Entries from a data collection
----------
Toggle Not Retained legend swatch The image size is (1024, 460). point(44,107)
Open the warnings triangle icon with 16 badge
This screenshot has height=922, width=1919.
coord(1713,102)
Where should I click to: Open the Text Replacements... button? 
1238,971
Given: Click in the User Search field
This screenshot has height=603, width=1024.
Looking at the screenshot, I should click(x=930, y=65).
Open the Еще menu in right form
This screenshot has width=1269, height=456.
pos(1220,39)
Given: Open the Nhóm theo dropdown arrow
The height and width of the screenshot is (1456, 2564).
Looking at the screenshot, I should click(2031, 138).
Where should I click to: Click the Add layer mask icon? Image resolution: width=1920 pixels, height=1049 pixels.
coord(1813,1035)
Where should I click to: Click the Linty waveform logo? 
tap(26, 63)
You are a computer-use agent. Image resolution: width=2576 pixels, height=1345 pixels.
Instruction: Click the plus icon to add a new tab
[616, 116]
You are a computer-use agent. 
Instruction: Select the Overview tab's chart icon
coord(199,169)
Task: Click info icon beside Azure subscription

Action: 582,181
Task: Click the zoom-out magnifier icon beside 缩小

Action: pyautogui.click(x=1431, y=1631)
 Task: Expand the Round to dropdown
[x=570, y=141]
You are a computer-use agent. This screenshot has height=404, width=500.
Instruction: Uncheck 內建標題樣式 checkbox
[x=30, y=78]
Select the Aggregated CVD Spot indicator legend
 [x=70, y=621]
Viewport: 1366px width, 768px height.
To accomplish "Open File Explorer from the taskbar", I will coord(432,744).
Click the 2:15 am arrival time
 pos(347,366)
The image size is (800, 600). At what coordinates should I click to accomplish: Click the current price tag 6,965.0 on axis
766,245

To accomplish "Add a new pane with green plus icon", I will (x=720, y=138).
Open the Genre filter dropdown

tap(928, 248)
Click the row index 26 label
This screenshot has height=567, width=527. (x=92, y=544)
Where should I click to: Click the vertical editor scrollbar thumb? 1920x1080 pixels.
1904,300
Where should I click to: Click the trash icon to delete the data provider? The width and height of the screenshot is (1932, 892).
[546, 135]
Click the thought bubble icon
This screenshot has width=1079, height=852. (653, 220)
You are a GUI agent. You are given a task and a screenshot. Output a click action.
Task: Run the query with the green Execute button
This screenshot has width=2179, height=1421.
----------
▶ **Task directions**: Copy out every one of the entries above, word for word.

▶ **Result for this exercise**:
Toggle Not Retained legend swatch The image size is (1024, 460). point(44,107)
Open the warnings triangle icon with 16 badge
This screenshot has height=922, width=1919.
coord(1713,102)
Where should I click to: Open the Text Replacements... button? 
1238,971
Given: Click in the User Search field
This screenshot has height=603, width=1024.
Looking at the screenshot, I should click(x=930, y=65).
Open the Еще menu in right form
This screenshot has width=1269, height=456.
pos(1220,39)
Given: Open the Nhóm theo dropdown arrow
The height and width of the screenshot is (1456, 2564).
Looking at the screenshot, I should click(2031, 138).
Where should I click to: Click the Add layer mask icon? Image resolution: width=1920 pixels, height=1049 pixels.
coord(1813,1035)
Where should I click to: Click the Linty waveform logo? 
tap(26, 63)
You are a computer-use agent. Image resolution: width=2576 pixels, height=1345 pixels.
Instruction: Click the plus icon to add a new tab
[616, 116]
You are a computer-use agent. 
Instruction: Select the Overview tab's chart icon
coord(199,169)
Task: Click info icon beside Azure subscription

Action: 582,181
Task: Click the zoom-out magnifier icon beside 缩小

Action: pyautogui.click(x=1431, y=1631)
 Task: Expand the Round to dropdown
[x=570, y=141]
You are a computer-use agent. This screenshot has height=404, width=500.
Instruction: Uncheck 內建標題樣式 checkbox
[x=30, y=78]
Select the Aggregated CVD Spot indicator legend
 [x=70, y=621]
Viewport: 1366px width, 768px height.
To accomplish "Open File Explorer from the taskbar", I will coord(432,744).
Click the 2:15 am arrival time
 pos(347,366)
The image size is (800, 600). At what coordinates should I click to accomplish: Click the current price tag 6,965.0 on axis
766,245

To accomplish "Add a new pane with green plus icon", I will (x=720, y=138).
Open the Genre filter dropdown

tap(928, 248)
Click the row index 26 label
This screenshot has height=567, width=527. (x=92, y=544)
Where should I click to: Click the vertical editor scrollbar thumb? 1920x1080 pixels.
1904,300
Where should I click to: Click the trash icon to delete the data provider? The width and height of the screenshot is (1932, 892).
[546, 135]
Click the thought bubble icon
This screenshot has width=1079, height=852. (653, 220)
You are a GUI agent. You are given a task and a screenshot. Output a click action.
Task: Run the query with the green Execute button
This screenshot has width=2179, height=1421.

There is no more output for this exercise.